(Interface element records)
__________

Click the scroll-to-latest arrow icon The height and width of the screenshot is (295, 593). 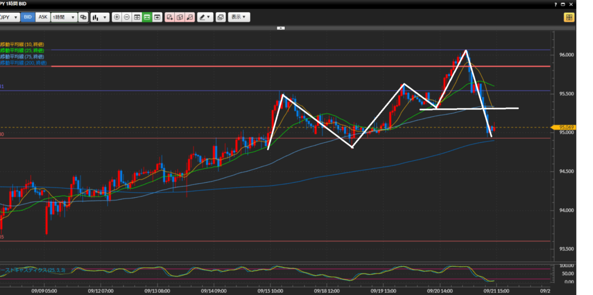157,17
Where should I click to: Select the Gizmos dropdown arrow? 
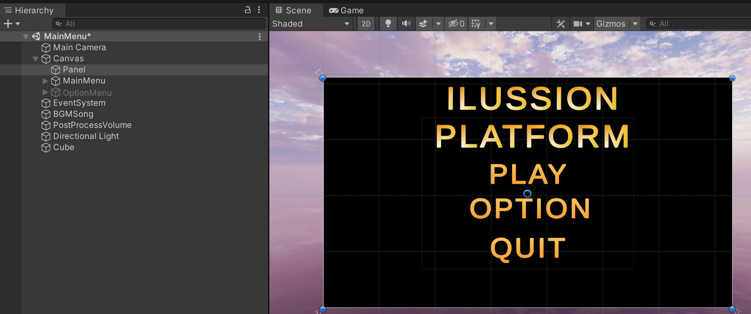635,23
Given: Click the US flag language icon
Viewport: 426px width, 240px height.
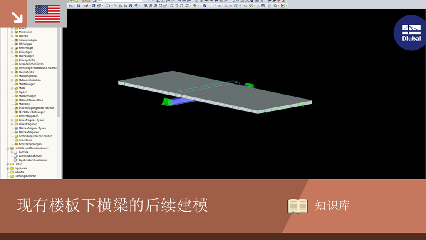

__________

> **Written exercise**: Rewrite the records from the line containing "Where should I" through the end of the records, inclusive, swapping "Gizmos" for "Widgets" and leaving everything else unchanged. Omit the pictures from your output.

> **The solution**:
Where should I click to: Select the Widgets dropdown arrow? 
635,23
Given: Click the US flag language icon
Viewport: 426px width, 240px height.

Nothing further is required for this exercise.